» What you need to do
Across the following data, how many lines include the string "word"? Reply with the number and nothing more.

» Exercise materials
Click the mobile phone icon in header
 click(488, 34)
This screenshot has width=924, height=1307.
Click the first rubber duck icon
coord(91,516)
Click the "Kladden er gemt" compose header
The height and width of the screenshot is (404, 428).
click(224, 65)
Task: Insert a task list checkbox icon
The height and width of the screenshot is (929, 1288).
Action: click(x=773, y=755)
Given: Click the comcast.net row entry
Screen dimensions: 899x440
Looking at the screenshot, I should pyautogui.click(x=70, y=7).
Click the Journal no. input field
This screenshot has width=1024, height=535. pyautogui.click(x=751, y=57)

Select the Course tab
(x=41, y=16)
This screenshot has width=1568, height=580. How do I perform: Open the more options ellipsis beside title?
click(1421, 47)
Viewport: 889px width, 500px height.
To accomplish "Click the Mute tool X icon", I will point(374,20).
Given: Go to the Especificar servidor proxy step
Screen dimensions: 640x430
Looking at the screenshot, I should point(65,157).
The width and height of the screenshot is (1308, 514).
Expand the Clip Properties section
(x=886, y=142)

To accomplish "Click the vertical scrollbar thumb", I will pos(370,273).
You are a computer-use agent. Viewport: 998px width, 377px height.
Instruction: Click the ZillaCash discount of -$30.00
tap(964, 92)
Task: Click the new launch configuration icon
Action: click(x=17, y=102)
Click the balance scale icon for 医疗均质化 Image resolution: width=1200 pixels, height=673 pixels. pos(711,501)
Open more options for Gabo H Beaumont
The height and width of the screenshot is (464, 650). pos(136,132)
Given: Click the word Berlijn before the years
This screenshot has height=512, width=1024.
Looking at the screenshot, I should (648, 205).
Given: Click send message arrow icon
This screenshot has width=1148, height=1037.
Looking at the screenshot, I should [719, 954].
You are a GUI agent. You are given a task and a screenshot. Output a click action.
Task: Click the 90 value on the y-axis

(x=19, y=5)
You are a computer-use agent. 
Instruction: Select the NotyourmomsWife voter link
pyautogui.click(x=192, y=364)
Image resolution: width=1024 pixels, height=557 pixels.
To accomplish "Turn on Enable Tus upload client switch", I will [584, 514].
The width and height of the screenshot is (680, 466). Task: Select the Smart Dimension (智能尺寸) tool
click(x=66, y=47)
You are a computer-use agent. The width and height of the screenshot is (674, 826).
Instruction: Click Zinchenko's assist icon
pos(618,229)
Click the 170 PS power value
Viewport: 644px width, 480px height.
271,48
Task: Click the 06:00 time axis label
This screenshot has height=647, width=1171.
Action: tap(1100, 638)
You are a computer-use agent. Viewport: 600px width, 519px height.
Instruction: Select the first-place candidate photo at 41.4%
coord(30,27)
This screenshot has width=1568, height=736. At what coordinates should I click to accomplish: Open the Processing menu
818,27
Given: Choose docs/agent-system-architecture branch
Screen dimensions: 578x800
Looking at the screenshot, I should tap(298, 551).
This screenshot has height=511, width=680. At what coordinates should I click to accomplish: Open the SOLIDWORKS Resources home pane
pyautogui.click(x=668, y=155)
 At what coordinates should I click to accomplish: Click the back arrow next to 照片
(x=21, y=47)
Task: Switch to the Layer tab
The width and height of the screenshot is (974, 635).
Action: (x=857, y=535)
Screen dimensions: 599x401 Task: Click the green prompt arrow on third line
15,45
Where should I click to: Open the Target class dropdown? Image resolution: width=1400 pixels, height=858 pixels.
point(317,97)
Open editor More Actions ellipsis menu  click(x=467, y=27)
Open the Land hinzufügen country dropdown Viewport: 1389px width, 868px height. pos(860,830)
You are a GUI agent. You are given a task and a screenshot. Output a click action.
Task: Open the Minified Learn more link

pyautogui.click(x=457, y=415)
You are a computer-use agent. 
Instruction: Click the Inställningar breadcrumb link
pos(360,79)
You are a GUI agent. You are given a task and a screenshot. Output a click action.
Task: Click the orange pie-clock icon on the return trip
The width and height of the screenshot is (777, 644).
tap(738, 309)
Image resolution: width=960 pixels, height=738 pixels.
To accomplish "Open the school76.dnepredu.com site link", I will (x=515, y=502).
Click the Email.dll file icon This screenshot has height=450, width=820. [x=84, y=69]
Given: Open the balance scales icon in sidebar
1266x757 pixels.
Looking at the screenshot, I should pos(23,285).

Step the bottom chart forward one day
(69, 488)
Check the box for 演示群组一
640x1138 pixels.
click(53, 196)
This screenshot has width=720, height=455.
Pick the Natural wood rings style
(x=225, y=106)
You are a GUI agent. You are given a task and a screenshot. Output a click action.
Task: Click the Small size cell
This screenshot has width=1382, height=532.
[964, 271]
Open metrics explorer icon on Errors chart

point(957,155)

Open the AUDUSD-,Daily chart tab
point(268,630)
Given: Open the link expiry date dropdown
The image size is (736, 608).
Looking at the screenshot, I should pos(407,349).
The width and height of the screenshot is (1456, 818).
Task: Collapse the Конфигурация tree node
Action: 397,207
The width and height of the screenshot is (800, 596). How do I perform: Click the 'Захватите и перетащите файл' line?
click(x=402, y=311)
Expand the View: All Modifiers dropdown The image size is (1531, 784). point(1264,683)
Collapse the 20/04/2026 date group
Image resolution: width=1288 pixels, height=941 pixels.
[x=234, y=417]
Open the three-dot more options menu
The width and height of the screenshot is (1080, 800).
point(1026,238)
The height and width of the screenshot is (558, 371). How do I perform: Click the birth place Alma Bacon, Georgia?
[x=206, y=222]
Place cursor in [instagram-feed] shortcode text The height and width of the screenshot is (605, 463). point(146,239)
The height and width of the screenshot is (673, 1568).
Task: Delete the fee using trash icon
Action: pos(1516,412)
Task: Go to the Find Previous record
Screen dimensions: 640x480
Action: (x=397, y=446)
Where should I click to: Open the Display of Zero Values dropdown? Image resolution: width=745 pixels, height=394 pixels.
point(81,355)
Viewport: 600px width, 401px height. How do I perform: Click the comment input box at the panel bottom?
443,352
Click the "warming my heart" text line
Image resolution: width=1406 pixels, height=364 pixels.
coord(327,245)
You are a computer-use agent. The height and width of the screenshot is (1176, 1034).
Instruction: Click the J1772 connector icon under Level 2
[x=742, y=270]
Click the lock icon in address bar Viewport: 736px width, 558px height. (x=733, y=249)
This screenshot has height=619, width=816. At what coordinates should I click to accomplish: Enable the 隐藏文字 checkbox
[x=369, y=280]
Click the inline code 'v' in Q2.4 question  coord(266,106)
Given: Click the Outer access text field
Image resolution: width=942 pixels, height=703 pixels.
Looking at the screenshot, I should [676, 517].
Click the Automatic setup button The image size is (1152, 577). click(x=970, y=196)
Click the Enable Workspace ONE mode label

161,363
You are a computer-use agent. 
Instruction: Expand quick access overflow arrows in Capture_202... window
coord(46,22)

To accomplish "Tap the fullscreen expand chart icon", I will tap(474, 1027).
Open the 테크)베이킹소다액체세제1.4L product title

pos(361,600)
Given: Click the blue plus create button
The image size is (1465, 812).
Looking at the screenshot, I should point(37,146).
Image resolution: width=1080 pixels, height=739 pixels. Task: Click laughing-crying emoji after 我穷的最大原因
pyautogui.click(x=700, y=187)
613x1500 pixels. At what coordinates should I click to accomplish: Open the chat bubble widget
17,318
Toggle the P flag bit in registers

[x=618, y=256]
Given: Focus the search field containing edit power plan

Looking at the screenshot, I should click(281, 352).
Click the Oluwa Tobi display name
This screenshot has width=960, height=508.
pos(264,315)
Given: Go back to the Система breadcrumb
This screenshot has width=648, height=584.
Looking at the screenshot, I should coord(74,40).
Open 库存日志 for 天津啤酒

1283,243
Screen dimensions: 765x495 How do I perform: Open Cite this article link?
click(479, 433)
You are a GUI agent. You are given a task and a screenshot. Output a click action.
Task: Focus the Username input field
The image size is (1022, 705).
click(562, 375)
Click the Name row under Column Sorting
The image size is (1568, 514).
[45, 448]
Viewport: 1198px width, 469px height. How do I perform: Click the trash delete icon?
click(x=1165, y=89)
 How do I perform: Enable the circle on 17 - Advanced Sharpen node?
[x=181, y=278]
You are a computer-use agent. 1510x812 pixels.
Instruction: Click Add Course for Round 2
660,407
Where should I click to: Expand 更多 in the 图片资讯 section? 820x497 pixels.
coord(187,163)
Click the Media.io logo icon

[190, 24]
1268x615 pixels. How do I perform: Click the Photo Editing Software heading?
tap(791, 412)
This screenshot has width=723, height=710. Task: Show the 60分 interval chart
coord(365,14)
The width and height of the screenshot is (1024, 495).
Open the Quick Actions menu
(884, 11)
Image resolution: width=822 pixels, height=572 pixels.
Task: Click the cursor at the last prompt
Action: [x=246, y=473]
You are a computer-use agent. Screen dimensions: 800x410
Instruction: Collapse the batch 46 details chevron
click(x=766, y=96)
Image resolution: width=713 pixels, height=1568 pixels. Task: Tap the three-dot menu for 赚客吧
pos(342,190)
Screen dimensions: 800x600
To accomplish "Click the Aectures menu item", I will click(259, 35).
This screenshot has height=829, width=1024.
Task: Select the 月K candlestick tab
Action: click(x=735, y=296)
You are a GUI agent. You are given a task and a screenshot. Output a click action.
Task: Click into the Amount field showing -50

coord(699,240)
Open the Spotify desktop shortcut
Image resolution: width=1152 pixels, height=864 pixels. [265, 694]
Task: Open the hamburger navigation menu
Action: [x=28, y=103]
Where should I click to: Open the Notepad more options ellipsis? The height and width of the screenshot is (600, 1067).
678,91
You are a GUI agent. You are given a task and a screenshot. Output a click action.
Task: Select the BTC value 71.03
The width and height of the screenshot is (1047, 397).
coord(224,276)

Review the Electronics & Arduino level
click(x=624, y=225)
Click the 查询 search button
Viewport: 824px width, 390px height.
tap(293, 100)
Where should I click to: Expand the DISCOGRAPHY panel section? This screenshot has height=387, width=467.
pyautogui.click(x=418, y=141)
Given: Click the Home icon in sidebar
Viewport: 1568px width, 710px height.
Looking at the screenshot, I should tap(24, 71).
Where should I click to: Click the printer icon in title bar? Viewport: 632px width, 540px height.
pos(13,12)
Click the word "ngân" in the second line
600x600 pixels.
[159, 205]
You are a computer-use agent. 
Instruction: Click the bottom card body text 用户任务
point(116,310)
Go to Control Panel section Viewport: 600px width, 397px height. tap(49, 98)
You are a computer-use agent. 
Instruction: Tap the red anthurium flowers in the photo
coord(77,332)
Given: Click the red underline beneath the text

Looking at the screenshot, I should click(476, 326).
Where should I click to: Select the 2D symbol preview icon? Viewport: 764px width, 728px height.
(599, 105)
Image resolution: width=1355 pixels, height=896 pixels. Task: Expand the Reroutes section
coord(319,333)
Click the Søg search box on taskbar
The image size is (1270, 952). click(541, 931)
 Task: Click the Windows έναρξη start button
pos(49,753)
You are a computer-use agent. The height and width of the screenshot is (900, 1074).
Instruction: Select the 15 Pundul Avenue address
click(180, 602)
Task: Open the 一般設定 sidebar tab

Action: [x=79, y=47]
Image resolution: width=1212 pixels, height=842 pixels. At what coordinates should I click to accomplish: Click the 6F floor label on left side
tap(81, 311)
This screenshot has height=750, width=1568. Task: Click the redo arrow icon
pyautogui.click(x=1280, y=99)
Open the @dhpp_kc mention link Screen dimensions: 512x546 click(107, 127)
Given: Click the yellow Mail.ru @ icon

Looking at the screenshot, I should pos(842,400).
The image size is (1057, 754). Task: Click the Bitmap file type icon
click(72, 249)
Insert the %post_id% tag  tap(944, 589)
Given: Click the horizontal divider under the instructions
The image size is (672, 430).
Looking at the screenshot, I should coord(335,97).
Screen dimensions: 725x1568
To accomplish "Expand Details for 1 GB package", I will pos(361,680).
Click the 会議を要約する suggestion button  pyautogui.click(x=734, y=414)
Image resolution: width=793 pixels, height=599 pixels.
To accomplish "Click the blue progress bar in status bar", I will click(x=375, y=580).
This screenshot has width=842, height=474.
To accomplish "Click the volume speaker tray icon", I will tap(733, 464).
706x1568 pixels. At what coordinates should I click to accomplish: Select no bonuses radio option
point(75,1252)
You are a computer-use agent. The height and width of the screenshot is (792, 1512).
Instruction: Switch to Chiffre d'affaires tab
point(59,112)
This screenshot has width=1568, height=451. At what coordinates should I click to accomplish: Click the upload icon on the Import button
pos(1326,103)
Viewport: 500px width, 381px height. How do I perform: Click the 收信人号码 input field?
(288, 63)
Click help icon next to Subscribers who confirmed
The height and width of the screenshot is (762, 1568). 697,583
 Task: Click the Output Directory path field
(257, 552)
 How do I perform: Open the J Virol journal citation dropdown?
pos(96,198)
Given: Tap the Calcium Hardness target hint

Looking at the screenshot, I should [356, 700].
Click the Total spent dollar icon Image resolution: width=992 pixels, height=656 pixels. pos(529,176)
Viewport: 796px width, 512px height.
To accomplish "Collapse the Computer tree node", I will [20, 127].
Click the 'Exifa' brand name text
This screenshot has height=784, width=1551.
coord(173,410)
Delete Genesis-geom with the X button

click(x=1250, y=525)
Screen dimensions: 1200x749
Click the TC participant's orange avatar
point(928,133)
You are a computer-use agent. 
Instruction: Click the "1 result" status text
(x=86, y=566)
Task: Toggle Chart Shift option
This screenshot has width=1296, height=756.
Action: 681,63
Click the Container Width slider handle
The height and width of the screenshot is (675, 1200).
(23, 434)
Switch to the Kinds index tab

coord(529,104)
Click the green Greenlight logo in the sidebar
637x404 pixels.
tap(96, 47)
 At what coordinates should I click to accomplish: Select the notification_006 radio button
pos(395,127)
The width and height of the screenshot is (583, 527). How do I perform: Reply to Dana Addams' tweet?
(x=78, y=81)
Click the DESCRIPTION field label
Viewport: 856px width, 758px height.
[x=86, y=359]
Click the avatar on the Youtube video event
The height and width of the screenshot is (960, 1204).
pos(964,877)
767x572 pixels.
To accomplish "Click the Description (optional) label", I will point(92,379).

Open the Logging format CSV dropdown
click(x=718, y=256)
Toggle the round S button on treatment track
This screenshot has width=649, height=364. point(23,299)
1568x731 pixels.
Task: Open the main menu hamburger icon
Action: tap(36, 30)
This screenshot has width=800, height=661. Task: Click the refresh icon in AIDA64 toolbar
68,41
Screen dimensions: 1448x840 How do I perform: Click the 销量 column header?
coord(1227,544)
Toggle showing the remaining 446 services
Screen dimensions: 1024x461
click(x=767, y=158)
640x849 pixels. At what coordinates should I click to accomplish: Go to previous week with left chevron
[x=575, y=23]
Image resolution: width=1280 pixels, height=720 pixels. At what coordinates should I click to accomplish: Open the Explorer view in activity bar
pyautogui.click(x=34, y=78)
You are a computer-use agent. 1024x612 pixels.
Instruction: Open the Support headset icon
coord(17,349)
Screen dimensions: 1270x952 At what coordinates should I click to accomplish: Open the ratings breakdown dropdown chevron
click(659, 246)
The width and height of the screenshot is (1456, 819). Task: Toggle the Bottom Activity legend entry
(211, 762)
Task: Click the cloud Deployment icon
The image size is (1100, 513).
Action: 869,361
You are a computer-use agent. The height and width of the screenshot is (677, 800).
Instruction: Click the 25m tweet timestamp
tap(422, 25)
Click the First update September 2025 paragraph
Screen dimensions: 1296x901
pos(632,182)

» Solution
2